In particular, because I have a product of two functions that are all dependent on $t$, $x$ and $y$, it seems harder to solve for a zero-flux boundary condition because I have extra unknowns at my ghost points.

Thanks!

Clarification: Here's how I applied the finite difference product rule (from wikipedia: $\Delta(fg)=f\Delta g + g\Delta f + \Delta g \Delta f$), please correct me if I've used it incorrectly. To keep it short I've just focussed on $x$ and ignored $y$ and dropped the denominator (since everything is over $\Delta x$):

$\frac{\partial\left[\theta_t \gamma_t^x\right]}{\partial x}(x)\approx\theta_t(x)\left[\gamma_t^x(x+\Delta x)-\gamma_t^x(x)\right]+\gamma_t^x(x)\left[\theta_t(x+\Delta x)-\theta_t(x)\right]+\left[\theta_t(x+\Delta x)-\theta_t(x)\right]\left[\gamma_t^x(x+\Delta x)-\gamma_t^x(x)\right].$

After expanding brackets I get

$=\theta_t(x)\gamma_t^x(x+\Delta x)-\theta_t(x)\gamma_t^x(x)+\theta_t(x+\Delta x)\gamma_t^x(x)-\theta_t(x)\gamma_t^x(x) -\theta_t(x)\gamma_t^x(x+\Delta x) -\theta_t(x+\Delta x)\gamma_t^x(x)+\theta_t(x+\Delta x)\gamma_t^x(x+\Delta x)+\theta_t(x)\gamma_t^x(x),$

And after cancelling I get

$=\theta_t(x+\Delta x)\gamma_t^x(x+\Delta x)-\theta_t(x)\gamma_t^x(x).$

# About notations in numerical methods

There are a few mistakes in the way you write your equations. These are only details, but for someone who is used to it, it can a bit disturbing.

• $\theta_t$, is either written as : $\theta(t)$ if written in an analytical equation or $\theta^n := \theta(t^n)$ if written in a time-discretised equation
• $q(x,y)$ is fine when working in an analytical equation, but it should be written $q_{i,j}$ if working in a space-discretised equation. $q$ stands for whichever quantity that may apply (that notation is used by a part of the CFD community, mathematicians would use $u$ instead).

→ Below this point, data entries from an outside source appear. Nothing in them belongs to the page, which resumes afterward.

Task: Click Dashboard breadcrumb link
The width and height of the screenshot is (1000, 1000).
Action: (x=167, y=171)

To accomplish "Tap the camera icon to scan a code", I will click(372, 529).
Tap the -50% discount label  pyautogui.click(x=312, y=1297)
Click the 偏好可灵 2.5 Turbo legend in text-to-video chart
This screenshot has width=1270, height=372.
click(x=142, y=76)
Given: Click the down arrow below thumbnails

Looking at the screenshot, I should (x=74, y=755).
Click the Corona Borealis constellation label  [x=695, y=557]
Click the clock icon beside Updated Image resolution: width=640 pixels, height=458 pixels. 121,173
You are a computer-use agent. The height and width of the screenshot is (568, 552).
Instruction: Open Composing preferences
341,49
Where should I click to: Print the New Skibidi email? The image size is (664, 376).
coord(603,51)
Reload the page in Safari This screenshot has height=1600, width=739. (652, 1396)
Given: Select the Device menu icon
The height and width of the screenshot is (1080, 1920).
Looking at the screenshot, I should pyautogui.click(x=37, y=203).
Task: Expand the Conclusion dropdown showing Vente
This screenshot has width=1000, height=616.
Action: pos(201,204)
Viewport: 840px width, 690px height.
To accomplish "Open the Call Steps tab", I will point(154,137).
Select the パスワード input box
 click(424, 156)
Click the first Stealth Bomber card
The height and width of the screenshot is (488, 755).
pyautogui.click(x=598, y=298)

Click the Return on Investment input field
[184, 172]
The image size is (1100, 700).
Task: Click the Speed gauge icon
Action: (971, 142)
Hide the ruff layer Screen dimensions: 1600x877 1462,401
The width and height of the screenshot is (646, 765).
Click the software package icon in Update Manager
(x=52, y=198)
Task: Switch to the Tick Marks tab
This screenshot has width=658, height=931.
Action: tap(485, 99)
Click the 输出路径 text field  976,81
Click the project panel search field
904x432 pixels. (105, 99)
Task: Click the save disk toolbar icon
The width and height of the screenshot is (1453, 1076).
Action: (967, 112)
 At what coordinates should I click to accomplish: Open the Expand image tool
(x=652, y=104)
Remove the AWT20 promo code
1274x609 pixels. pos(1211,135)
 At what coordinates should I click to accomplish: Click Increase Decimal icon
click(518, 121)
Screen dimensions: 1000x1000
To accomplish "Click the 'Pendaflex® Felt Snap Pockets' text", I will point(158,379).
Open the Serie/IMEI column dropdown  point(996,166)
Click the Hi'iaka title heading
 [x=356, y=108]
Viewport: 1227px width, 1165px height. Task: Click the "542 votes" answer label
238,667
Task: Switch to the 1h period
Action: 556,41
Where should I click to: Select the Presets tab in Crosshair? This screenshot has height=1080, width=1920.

First, let me clarify your surprise about the form of the equation you are solving.

The advection equation can be written in different forms. The form you seem to be most familiar with is called the advective form :

$\partial_t q + (\underline{u} \cdot \underline{\nabla}) q = 0$

Which would give, if written in the partial derivative formulation :

$\partial_t q + u_x \partial_x q + u_y \partial_y q = 0$

After space-discretising :

$\partial_t q_{i,j}(t) + u_{i,j} [D_x q]_{i,j} + v_{i,j} [D_y q]_{i,j} = 0$

With :

• $q$ : the "working variable" i.e. the variable you want to integrate
• $\underline{u} := u \underline{e}_x + v \underline{e}_y$ a speed function
• $D_x$ and $D_y$ your differentiation schemes. For instance : $D_x q := \frac{q_{i+1} - q_{i}}{\Delta x}$

## Conservative form

The form of the advection equation you have is called the conservative form or the divergent form :

$\partial_t q + \underline{\nabla} \cdot \underline{f}(q) = 0$

Using partial derivatives :

$\partial_t q + \partial_x f(q) + \partial_y f(q) = 0$

After space-discretising :

$\partial_t q_{i,j}(t) = - \frac{1}{\Delta x} \left [ f(q_{i+\frac{1}{2},j}) - f(q_{i-\frac{1}{2},j}) \right ] - \frac{1}{\Delta y} \left [ f(q_{i,j+\frac{1}{2}}) - f(q_{i,j-\frac{1}{2}}) \right ]$

Where :

• $f(q)$ is a numerical flux. In your case, $f(\theta^n) := \theta^n \gamma^n$. Note that the numerical evaluation of $f(q)$ requires to know values of $q$ located between nodes e.g. $q_{i+\frac{1}{2},j}$

I am a bit confused that you seem to indicate that $\gamma_t^x \neq \gamma_t^y$... Could you give me more information on this, please ?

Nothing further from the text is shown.